Schattenbilder

Die Scherenschnitte, die unter dem Namen „Die Schriftgießerei im Schattenbild” herausgegeben wurden, entstanden 1918.

1919 folgte in der Reihe der Rudolfinischen Drucke „Das Leben einer Familie in Schattenbildern", später als „Häusliches Leben” auch vom Insel-Verlag veröffentlicht:

Am eindrucksvollsten ist die „Geschichte vom Weihnachtsstern”. In 13 Scherenschnitten erzählte Koch seinen Kindern von der Reise der Könige nach Bethlehem:

Mit dieser Sammlung holte Koch die Weihnachts-Feste nach, die er aus Kriegsgründen nicht mit seinen Kindern verbringen konnte. 1915 schrieb er ihnen: „Wenn dieses Jahr das Christkind zu euch kommt, dann bin ich nicht bei euch, denn der Kaiser braucht mich, dass ich als Soldat mithelfe, die vielen Feinde abzuwehren, die unser liebes Vaterland vernichten wollen.

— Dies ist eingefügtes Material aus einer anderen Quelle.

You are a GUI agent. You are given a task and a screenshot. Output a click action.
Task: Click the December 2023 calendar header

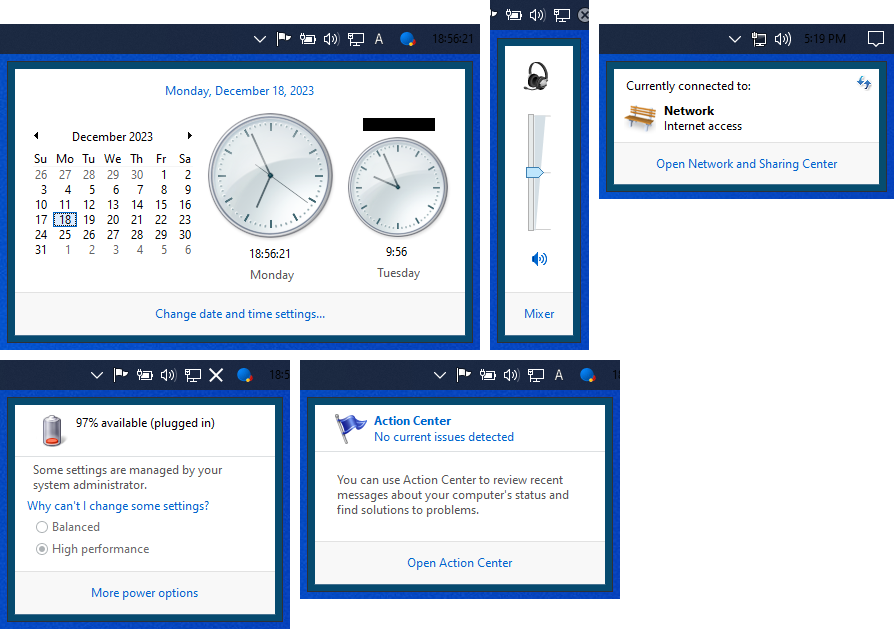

Ich bin jetzt weit fort von euch in Ungarn, in einem Dorf, und weil die Leute nicht genug Stuben und Betten haben für die vielen Soldaten, so müssen wir in einem leeren Stall schlafen. Auf den Boden haben wir Stroh gelegt, das ist schön trocken und warm, und nachts legen wir uns drauf und decken uns mit dem Mantel zu und schlafen sehr schön.”